L’équipe nantaise a ainsi testé de nombreuses hypothèses pour anticiper leur développement selon la température, le pH de l’eau, les quantités de pluie, l’irradiation… Résultat : dans tous les scénarios, Dinophysis connaitra des efflorescences au moins jusqu’en 2100. Seront-elles plus importantes qu’aujourd’hui ? « Difficile de le dire, répond Philipp Hess. Les proies de Dinophysis résistent très bien à l’acidification ; un réchauffement de l’eau jusqu’à 2,5°C favorise même leur croissance. Mais ces effets qui laissent à penser que Dinophysis sera plus présent avec le changement climatique sont contrebalancés par la diminution générale de la production primaire dans le Golfe de Gascogne prédite par d’autres équipes scientifiques ».

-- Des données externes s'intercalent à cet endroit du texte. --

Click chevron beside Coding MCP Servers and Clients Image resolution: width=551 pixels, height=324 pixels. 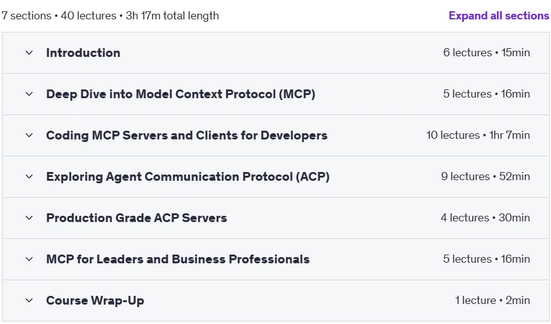point(29,135)
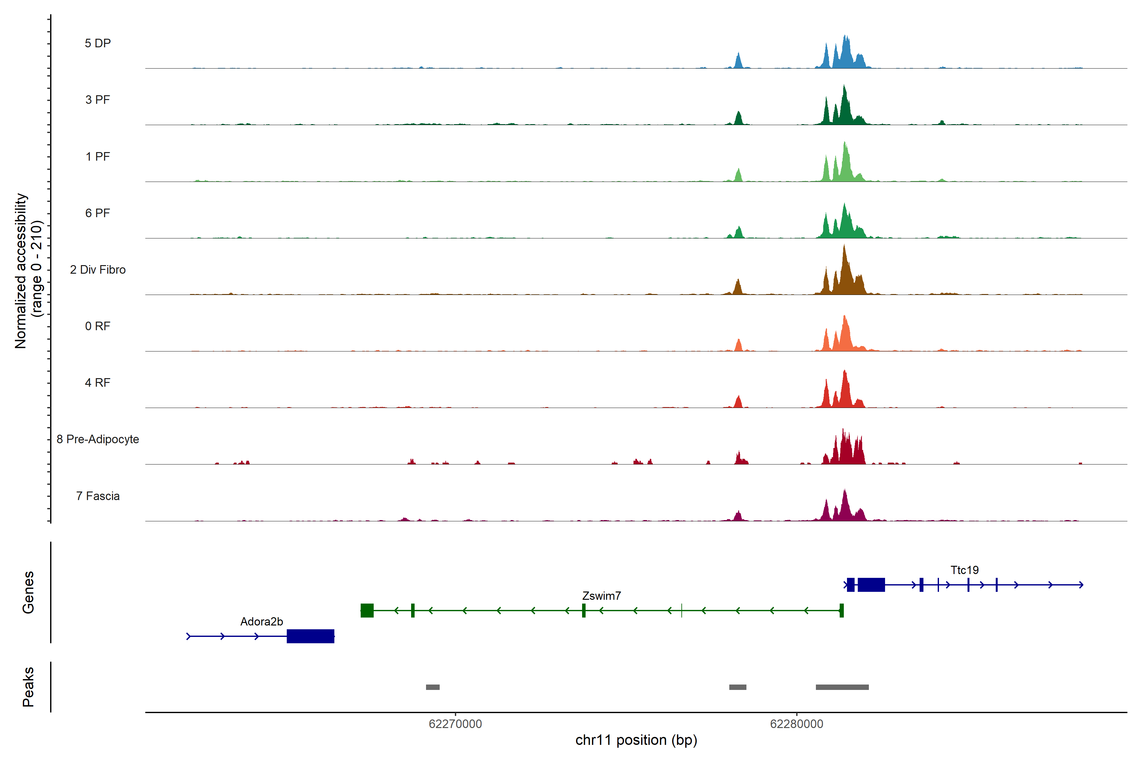
Task: Click the widest gray peak bar
Action: 842,687
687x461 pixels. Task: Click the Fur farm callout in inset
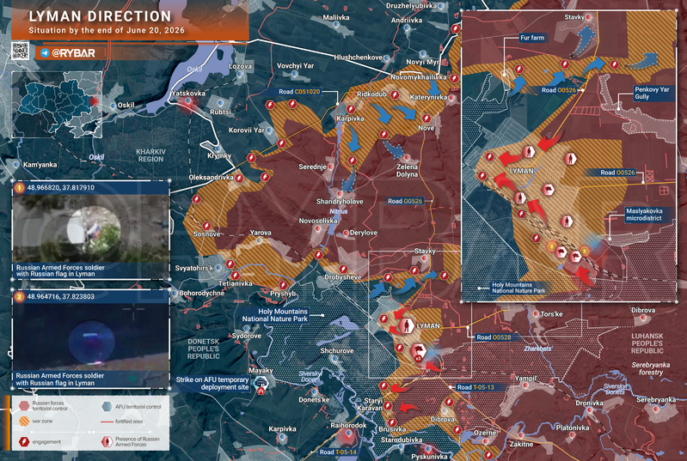click(532, 38)
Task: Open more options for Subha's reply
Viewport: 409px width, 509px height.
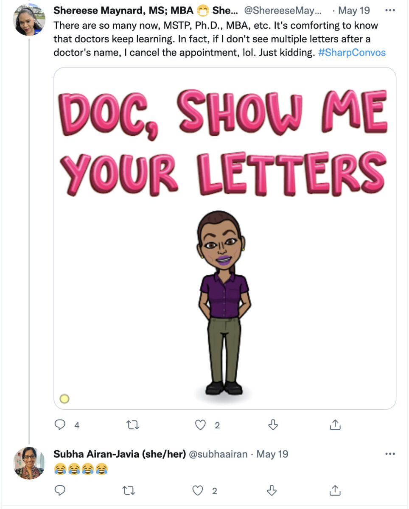Action: (x=389, y=454)
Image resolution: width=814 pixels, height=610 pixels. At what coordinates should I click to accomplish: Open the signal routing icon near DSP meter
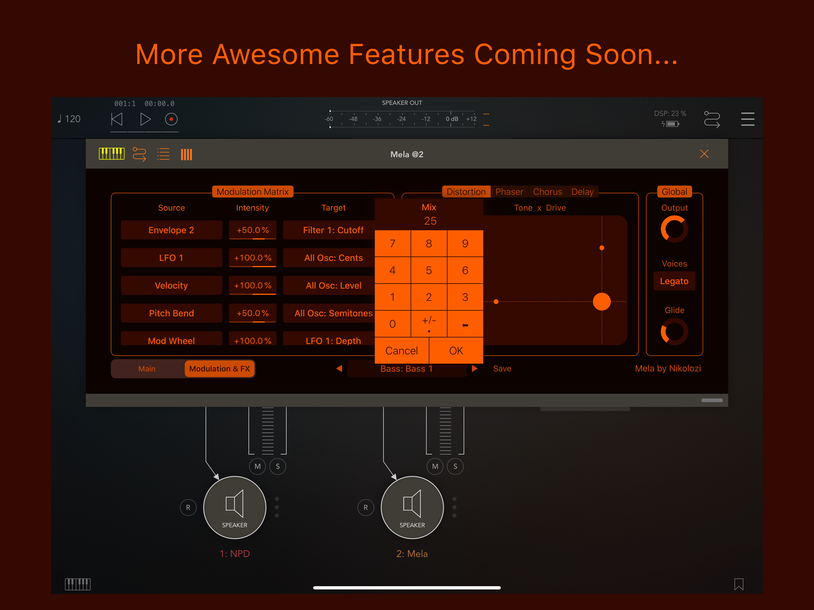coord(712,119)
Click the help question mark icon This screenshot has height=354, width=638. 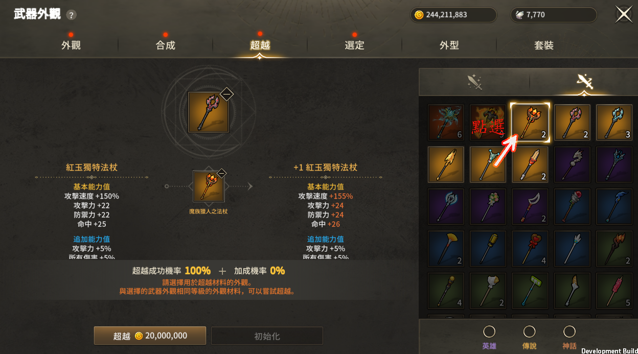[x=72, y=15]
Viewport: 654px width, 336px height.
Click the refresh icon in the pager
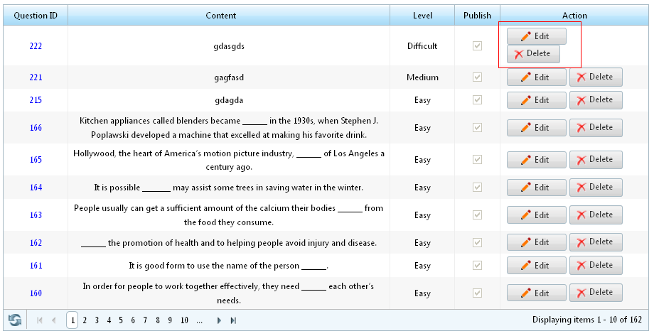click(x=15, y=320)
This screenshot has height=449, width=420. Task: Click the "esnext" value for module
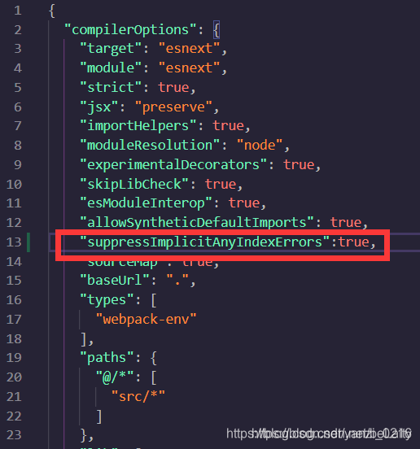[189, 68]
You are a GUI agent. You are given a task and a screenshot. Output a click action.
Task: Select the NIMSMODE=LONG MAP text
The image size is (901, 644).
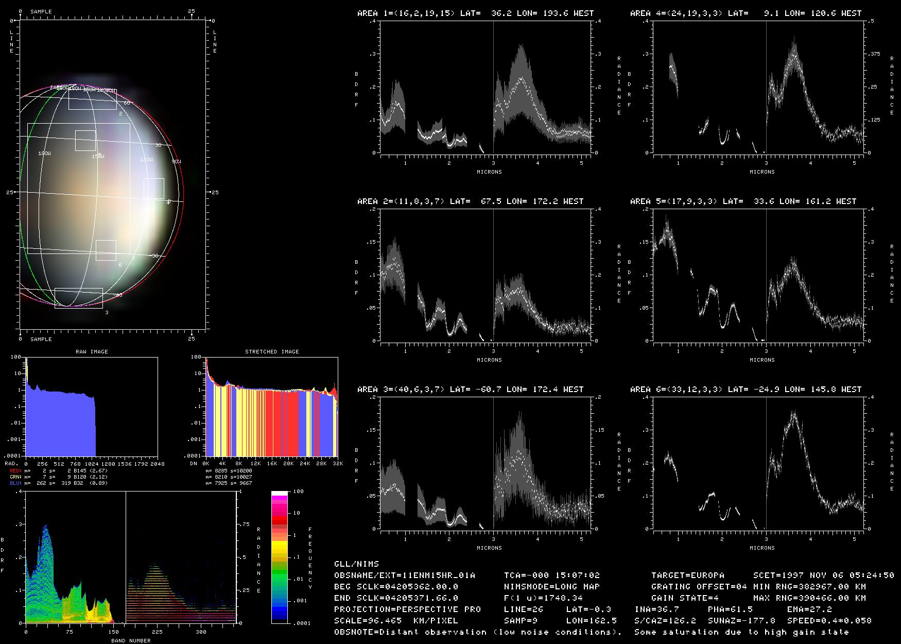552,586
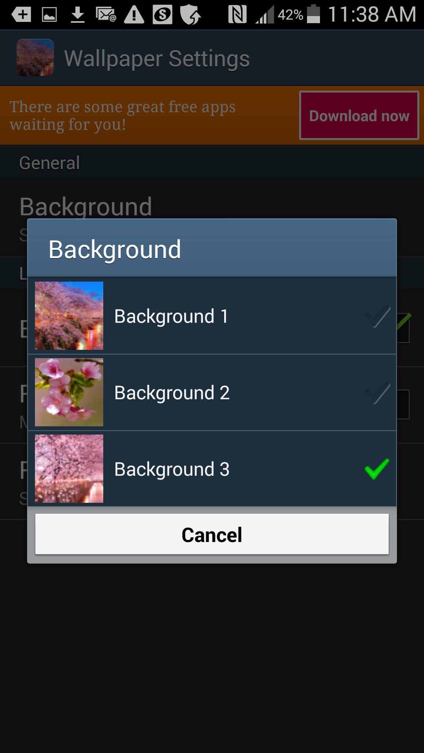
Task: Choose the Background 3 label
Action: pyautogui.click(x=172, y=469)
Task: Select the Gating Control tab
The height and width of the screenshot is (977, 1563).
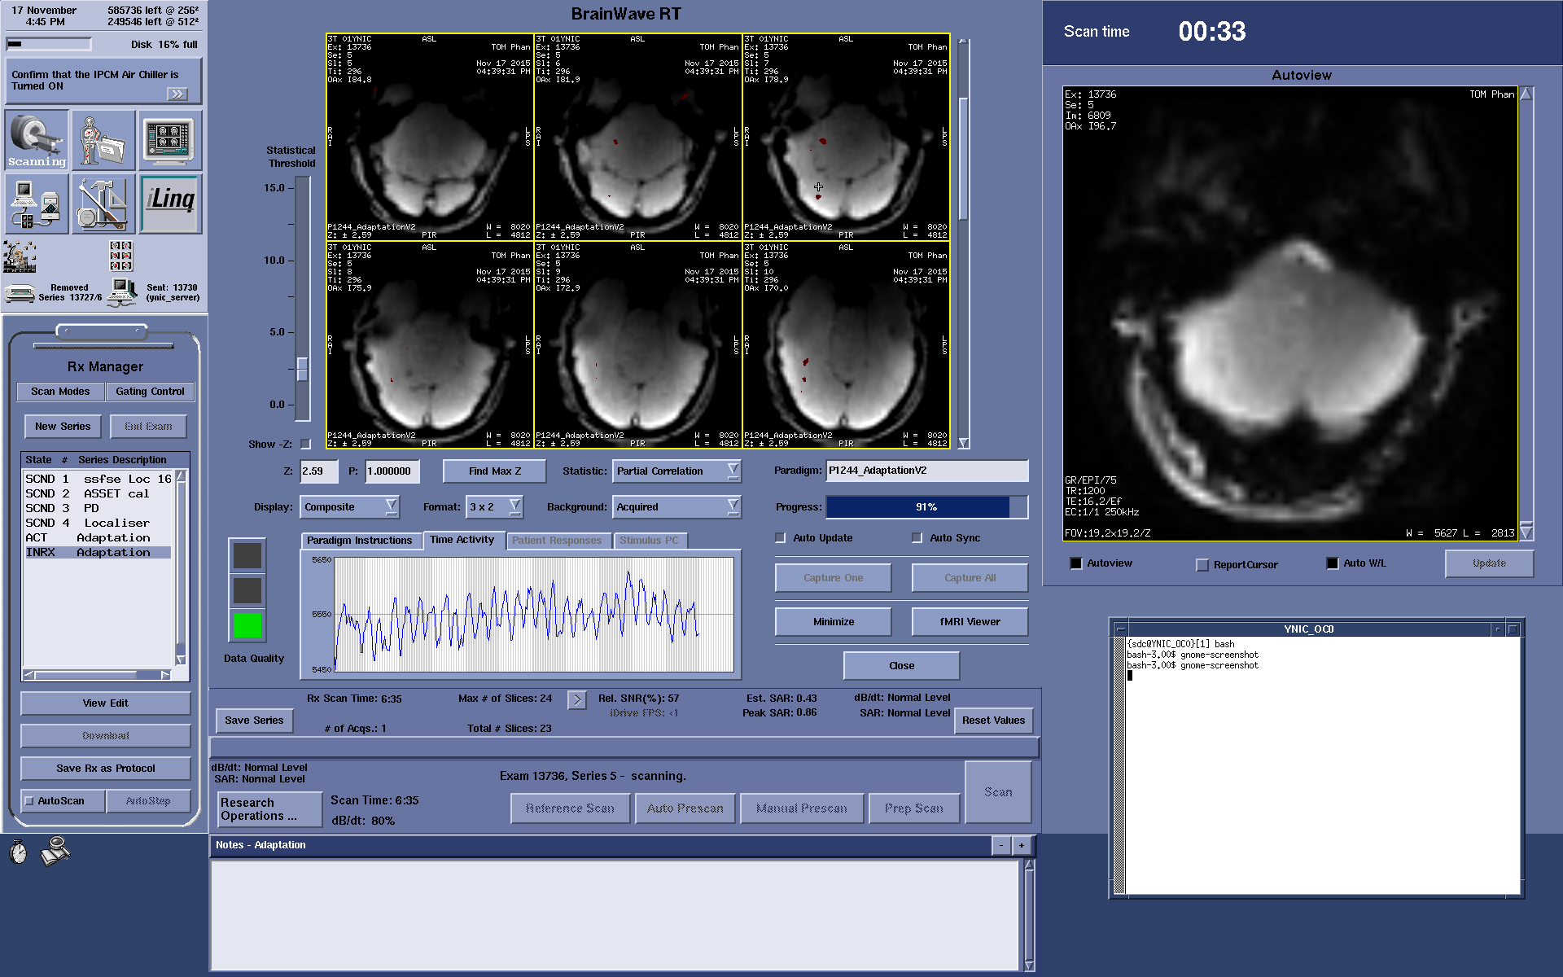Action: (150, 392)
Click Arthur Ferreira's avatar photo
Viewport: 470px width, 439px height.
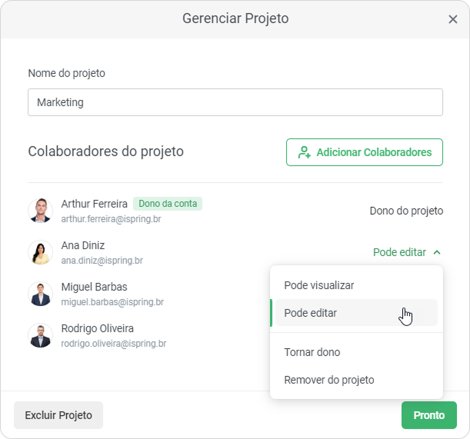(x=40, y=211)
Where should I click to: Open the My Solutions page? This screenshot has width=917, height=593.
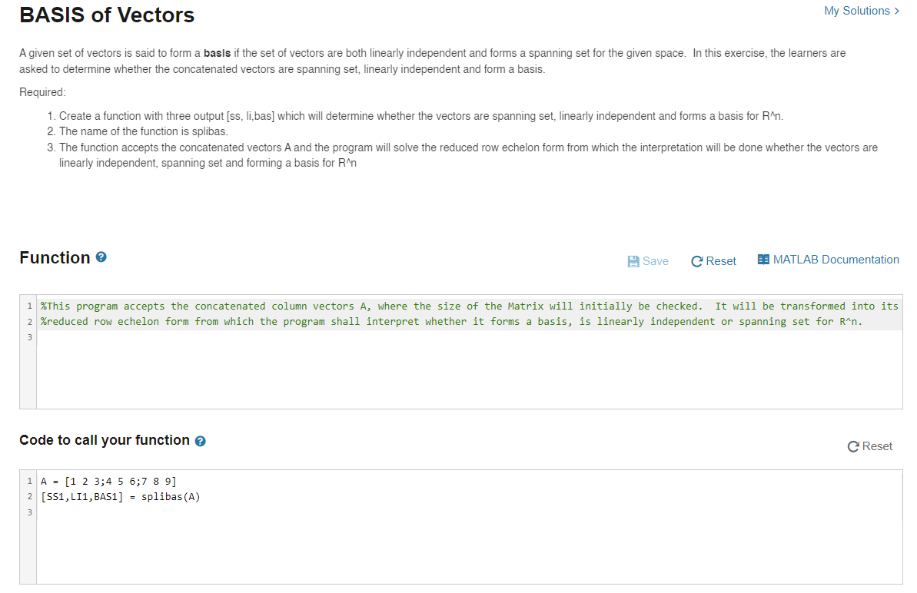point(856,11)
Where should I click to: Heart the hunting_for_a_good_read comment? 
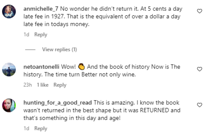click(x=200, y=105)
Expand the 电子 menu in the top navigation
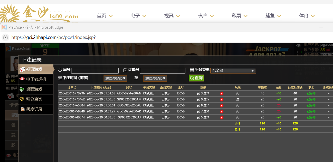Image resolution: width=333 pixels, height=162 pixels. pyautogui.click(x=138, y=16)
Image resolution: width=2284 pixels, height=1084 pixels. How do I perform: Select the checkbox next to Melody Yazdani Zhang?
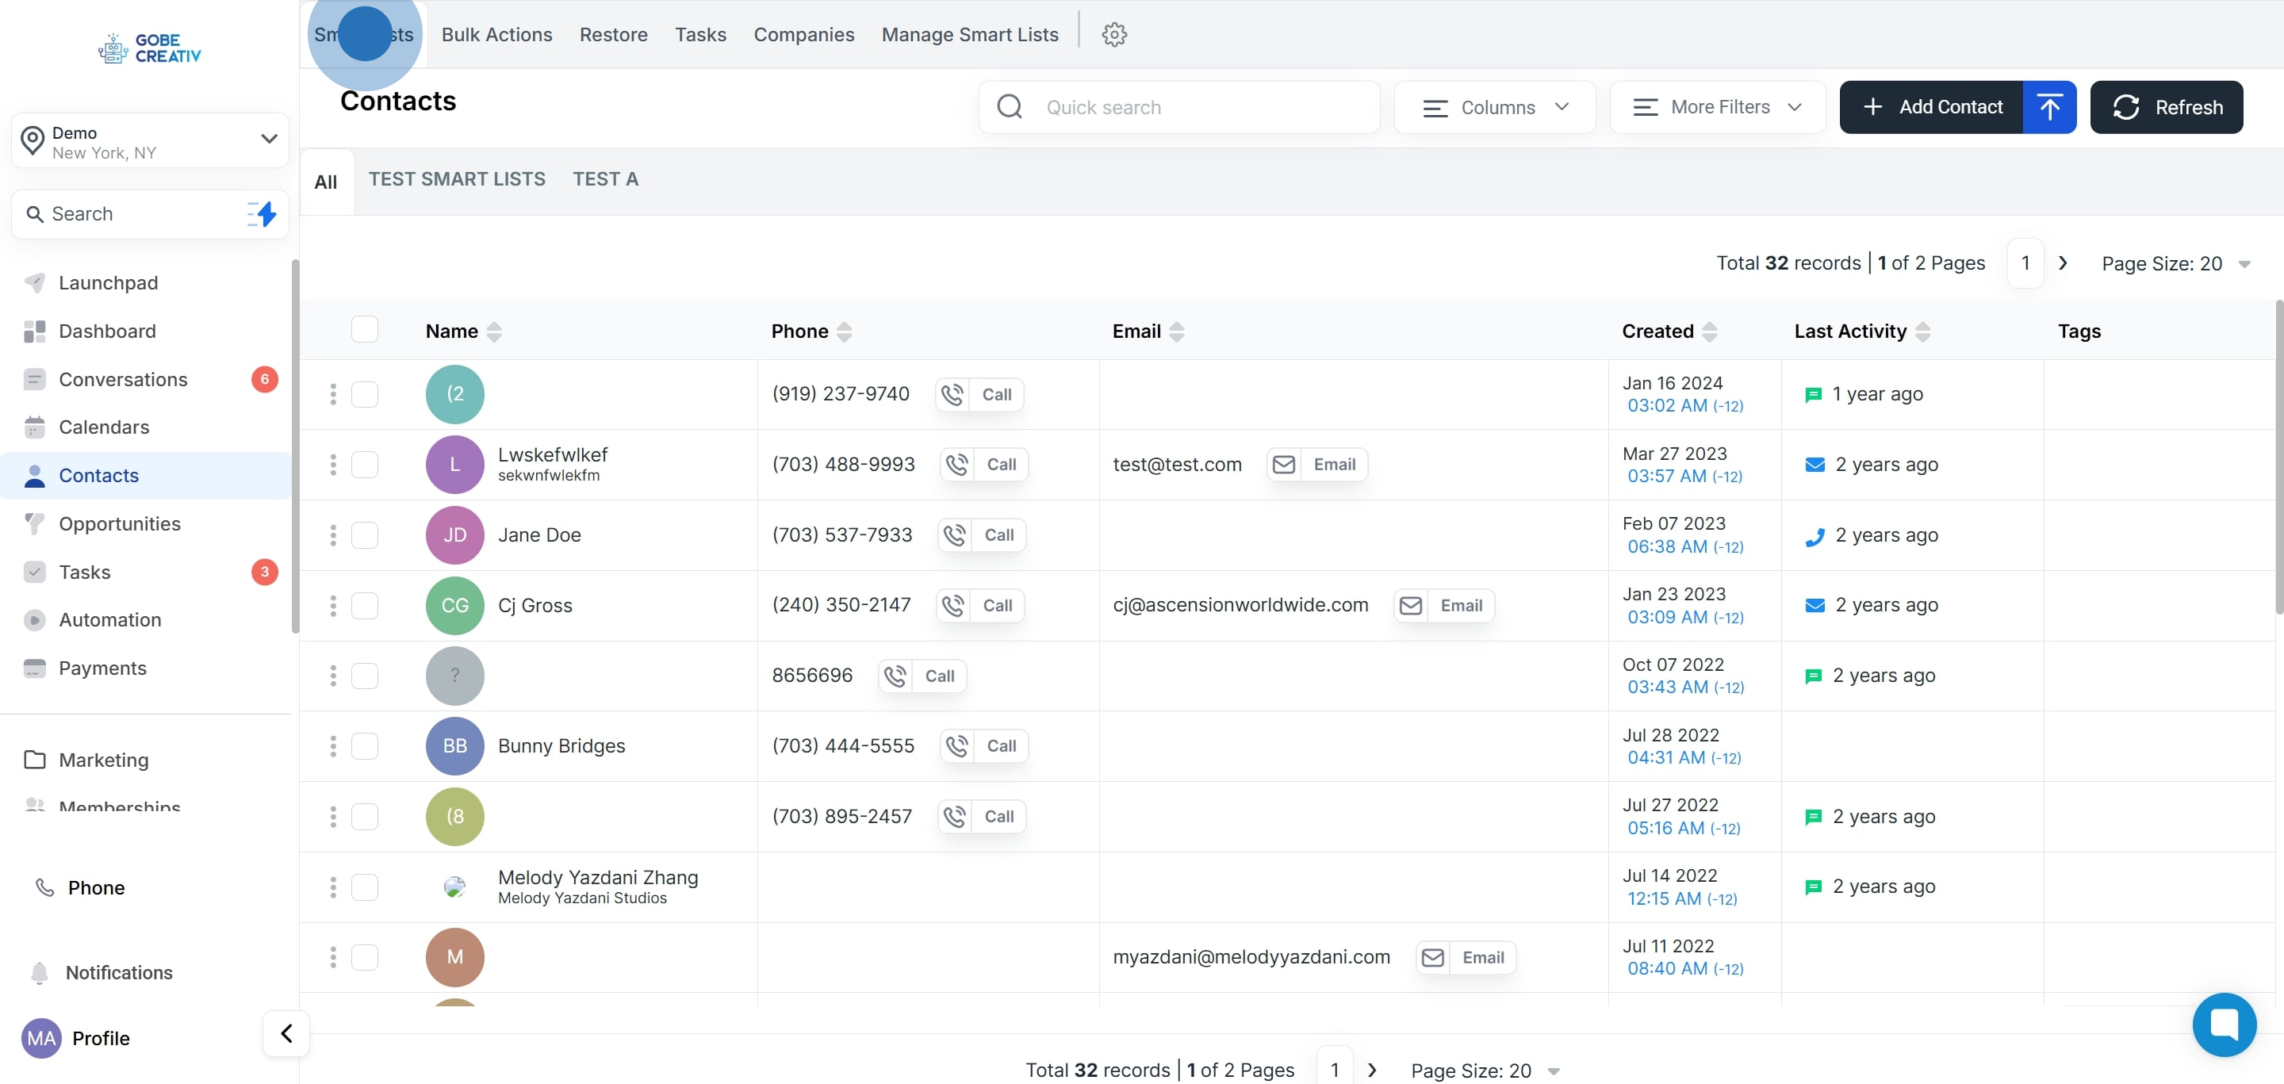[364, 887]
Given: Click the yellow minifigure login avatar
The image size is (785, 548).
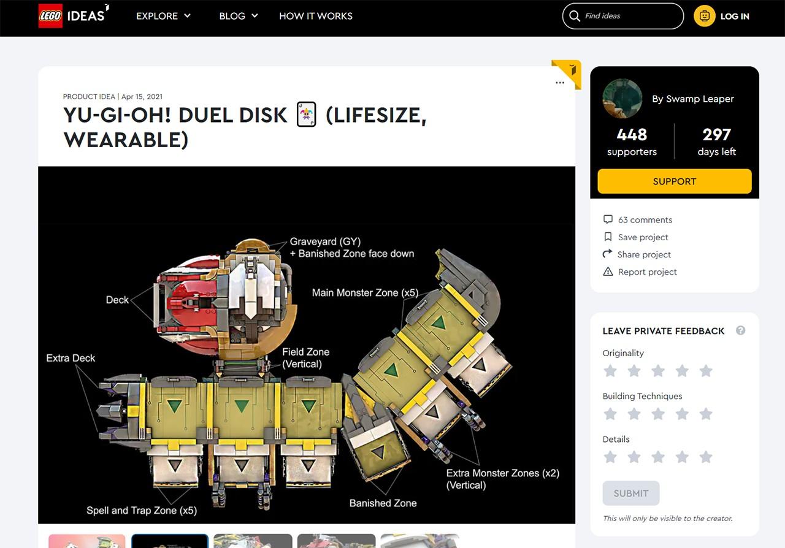Looking at the screenshot, I should pyautogui.click(x=705, y=16).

Cette microalgue nuit aussi aux huîtres et aux poissons
Pour la première fois, des scientifiques de l’Ifremer en collaboration avec des collègues de l’Université de Bretagne occidentale et du Virginia Institute of Marine Science (USA), ont mis en évidence des impacts de Dinophysis sur la santé des ressources marines.
« Nous avons montré en laboratoire que l’une de ses toxines altère non seulement les gamètes des huîtres Crassostrea gigas, affectant leur taux de fécondation, mais aussi les branchies des poissons comme les vairons d’estuaire, Cyprinodon variegatus, et la survie de leurs larves », annonce Philipp Hess. Les efflorescences survenant au moment de la ponte des huîtres pourraient nuire au développement des larves et à la productivité des conchyliculteurs.
Mieux comprendre et anticiper les problèmes de demain des conchyliculteurs
Des chercheurs du laboratoire d’économie et de management de Nantes-Atlantique (LEMNA) ont montré en parallèle que la présence des toxines produites par Dinophysis, est à l’origine de 68 % des 432 arrêtés d’interdiction enregistrés en Bretagne sud et dans les Pays de la Loire entre 2004 et 2018, les 32 % restants étant dus à la contamination par d’autres toxines, bactéries et virus. Cependant, les impacts socio-économiques liés aux efflorescences de microalgues demeurent faibles à ce jour.
Certains conchyliculteurs ont déjà envisagé des solutions pour détoxiquer leurs coquillages et continuer à les vendre pendant les périodes de fermeture. Mais si les durées des fermetures augmentent avec le changement climatique, il faudra créer d’autres procédés plus performants avec des bassins à terre par exemple. Encore faut-il s’assurer que le coût des dispositifs est couvert par les bénéfices obtenus et que la réglementation sanitaire légalise ces nouveaux procédés. D’autres pistes de solutions se sont dégagées de cette étude : la diversification des espèces de coquillages cultivées permettrait de limiter ces impacts ; un meilleur contrôle des rejets en nutriments d’origine terrestres favoriserait le bon équilibre des communautés d’algues et limiterait la prolifération de microalgues toxiques.
L’une des dernières avancées du projet Coclime fait suite aux discussions engagées entre le LEMNA et le ministère de l’Agriculture et de l’Alimentation : l’État a en effet décidé de prendre en charge la seule base de données des fermetures de zones conchylicoles existante en France, à savoir celle de Bretagne Sud et des Pays de la Loire, et de l’étendre à l'échelle nationale. Ce nouvel outil permettra de quantifier en temps réel les durées des fermetures sur l’ensemble du secteur conchylicole et d’évaluer les potentielles conséquences socio-économiques.